◆ What is needed
Scan the material below and copy every line holding the word "computer".

:: Listed records

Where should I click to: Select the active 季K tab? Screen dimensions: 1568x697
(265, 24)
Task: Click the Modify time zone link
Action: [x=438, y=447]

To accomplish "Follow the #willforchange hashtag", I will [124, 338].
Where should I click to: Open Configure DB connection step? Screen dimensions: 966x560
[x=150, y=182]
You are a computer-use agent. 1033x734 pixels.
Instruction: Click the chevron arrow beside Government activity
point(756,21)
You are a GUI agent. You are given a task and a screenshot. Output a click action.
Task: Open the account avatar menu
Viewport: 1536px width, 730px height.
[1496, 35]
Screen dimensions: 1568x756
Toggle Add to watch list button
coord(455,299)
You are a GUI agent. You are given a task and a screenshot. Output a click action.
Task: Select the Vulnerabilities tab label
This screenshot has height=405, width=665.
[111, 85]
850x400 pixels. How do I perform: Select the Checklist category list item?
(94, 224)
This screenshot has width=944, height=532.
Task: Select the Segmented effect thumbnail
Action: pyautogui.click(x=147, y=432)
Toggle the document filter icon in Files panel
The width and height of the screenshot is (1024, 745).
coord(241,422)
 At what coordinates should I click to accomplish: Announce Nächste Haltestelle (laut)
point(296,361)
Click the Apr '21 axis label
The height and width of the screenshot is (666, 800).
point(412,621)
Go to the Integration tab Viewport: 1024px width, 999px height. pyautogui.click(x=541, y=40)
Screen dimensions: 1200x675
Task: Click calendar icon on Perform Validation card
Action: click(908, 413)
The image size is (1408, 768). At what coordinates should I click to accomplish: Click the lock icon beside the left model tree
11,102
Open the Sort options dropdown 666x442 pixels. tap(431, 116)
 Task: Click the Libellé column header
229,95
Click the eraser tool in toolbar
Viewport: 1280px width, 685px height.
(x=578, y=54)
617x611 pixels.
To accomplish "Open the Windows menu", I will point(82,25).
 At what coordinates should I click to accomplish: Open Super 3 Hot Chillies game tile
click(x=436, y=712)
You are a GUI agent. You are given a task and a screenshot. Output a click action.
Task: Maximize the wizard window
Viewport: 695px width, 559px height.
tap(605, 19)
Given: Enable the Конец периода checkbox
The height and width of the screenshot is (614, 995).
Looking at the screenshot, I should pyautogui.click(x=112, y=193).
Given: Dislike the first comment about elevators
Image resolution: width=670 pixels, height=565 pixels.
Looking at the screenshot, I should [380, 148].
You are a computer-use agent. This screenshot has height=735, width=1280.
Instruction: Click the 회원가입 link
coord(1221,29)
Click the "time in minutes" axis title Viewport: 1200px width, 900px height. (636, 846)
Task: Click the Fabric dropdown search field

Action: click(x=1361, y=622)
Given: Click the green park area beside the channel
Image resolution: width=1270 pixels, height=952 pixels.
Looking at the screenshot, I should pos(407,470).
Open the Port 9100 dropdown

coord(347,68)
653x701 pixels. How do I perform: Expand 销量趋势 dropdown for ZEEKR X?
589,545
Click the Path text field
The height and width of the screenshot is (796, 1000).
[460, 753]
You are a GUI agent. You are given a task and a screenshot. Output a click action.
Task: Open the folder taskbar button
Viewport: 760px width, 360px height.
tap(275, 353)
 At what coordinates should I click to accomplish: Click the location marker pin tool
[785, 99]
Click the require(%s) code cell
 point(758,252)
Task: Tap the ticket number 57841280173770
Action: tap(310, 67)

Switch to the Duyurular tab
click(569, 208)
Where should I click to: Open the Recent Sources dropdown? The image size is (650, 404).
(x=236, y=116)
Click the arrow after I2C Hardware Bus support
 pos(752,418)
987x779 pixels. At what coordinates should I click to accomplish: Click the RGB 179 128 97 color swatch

::::

◆ Answer
You are a computer-use agent. 1033x734 pixels.
You are a computer-use agent. This screenshot has height=735, width=1280.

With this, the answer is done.